Belle of Louisville in Louisville, Kentucky

Belle of Louisville

Louisville, Kentucky · Est. 1914

In Brief

On the Belle of Louisville steamboat in downtown Louisville, Kentucky, staff keep hearing a young woman singing on a deck with no one on it. The boat went into the newspaper archives itself and found her: Gladys Stamper, 21, who fell into the river in 1936.

The Full Story

The Belle of Louisville is a steamboat moored at the Fourth Street Wharf in downtown Louisville, Kentucky, and the crew keep hearing a young woman singing on board. Empty deck, no source, just a voice. For years nobody knew who she was.

So the boat went looking.

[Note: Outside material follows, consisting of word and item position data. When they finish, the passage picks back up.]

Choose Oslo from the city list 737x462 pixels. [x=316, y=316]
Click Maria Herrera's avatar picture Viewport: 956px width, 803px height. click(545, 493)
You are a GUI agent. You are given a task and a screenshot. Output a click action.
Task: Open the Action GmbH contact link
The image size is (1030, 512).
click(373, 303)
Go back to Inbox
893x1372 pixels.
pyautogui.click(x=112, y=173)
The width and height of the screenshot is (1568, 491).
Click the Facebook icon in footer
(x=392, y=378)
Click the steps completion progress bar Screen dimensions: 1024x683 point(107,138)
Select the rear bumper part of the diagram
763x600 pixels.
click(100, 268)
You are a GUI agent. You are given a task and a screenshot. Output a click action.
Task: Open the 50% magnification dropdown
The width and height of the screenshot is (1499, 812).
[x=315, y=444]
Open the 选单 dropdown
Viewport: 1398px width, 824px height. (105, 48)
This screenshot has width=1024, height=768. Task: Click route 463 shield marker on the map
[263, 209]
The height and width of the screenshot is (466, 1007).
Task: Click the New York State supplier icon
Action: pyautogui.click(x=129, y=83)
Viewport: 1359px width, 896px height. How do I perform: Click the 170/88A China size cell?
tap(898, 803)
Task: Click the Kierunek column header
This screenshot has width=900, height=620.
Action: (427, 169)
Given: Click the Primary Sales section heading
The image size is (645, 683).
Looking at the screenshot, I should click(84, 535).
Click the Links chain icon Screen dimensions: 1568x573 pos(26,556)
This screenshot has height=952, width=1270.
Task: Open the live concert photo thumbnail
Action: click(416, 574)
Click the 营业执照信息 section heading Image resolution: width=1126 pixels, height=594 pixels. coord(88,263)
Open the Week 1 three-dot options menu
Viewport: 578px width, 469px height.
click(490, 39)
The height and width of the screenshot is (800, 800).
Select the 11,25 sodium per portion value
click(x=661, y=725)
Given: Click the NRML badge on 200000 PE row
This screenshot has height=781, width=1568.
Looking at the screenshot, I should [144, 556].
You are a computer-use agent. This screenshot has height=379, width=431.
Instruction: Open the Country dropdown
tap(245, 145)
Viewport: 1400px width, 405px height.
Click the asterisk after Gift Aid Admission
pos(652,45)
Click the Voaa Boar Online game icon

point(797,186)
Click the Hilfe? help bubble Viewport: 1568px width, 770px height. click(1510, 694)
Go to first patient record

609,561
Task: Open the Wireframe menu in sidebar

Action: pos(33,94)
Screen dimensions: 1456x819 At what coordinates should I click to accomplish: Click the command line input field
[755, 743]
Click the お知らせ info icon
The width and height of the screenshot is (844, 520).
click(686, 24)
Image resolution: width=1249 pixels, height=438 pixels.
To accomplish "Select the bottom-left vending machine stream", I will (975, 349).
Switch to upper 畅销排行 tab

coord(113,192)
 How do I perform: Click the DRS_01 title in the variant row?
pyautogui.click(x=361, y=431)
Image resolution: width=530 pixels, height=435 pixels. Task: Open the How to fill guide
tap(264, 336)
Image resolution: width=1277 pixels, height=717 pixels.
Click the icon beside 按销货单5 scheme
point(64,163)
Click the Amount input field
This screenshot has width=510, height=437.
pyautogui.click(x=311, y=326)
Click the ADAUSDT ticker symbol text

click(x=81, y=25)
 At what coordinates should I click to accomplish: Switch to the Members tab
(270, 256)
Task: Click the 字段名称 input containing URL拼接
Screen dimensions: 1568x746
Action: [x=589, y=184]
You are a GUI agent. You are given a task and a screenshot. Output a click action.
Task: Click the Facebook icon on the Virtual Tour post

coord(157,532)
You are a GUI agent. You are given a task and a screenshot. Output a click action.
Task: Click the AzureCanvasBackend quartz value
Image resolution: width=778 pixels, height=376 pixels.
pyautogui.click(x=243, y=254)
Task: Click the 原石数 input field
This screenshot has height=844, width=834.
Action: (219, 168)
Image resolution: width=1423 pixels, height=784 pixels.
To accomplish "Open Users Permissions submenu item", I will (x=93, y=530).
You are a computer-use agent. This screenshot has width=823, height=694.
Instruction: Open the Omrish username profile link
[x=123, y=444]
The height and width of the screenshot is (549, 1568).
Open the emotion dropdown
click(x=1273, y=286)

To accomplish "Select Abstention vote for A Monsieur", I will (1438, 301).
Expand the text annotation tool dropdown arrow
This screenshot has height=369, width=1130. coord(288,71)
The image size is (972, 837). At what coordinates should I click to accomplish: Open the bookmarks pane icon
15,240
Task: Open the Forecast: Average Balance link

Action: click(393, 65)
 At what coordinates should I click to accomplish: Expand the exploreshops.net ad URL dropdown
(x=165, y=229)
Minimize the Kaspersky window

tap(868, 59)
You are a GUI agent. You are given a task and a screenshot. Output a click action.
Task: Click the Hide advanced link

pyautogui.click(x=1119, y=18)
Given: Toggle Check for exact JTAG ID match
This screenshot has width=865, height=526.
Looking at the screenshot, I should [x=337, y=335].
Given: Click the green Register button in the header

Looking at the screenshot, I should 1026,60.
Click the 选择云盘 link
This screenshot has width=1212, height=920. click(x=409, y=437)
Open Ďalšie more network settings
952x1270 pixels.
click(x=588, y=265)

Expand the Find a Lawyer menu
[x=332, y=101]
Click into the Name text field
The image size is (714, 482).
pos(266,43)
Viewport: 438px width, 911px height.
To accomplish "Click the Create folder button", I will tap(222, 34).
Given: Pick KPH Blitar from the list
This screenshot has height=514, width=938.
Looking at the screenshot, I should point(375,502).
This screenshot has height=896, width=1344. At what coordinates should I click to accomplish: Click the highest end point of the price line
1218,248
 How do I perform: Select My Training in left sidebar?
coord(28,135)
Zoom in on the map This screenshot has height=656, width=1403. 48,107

In 2024 its own outreach manager dug through the *Courier-Journal* archives and came back with a name. On a 1936 midnight cruise, a 21-year-old woman named Gladys Stamper, newly engaged, fell from the top deck into the Ohio River in front of roughly 100 passengers. Divers searched for three days. They found her body downriver, near the Louisville Water Company pumping station. The staff who'd been hearing the singing had never known her name.

That kind of homework is rare. The Belle is the oldest operating steamboat of its kind in the world, built in 1914 and now a National Historic Landmark owned by the city, and it runs official ghost cruises off research it did on itself.

There's more than one spirit, by the accounts. Captain Ben Winters had a heart attack in the pilot house during a police raid on illegal gambling machines in the late 1940s and died from it. His dying wish was that the boat be renamed *Avalon*, after the first steamboat he ever served on, and it was. Crew describe a man in a captain's uniform, bald, white-bearded. They also say the big pilot wheel turns on its own while the bridge sits locked and empty.

The boat's own legend keeps a darker one below. A deckhand named Floyd, the story goes, was crushed in the paddlewheel after an order of "full steam ahead." A calliope player named Martha said she heard pounding and screaming from a linen closet at the top of the engine-room stairs: "HELP ME OUT! I'm STUCK!" Engineers opened it and found nothing. The closet is too small to hold a person.

Captain Mark Doty, who's worked on the Belle since 1981, was alone in the captain's quarters when something tugged his pant leg. He didn't say anything about it until a paranormal team came aboard to film for *Ghost Hunters*. Their device sat dark all night, until Doty asked the air, "Are you the one who tugged on my pants leg the other night?" The machine went wild. The same investigation logged unexplained voices and a large black shadow on the main deck.

The Belle still runs cruises every day, more than a century in. The singing belongs to the woman it had to go find in the clippings.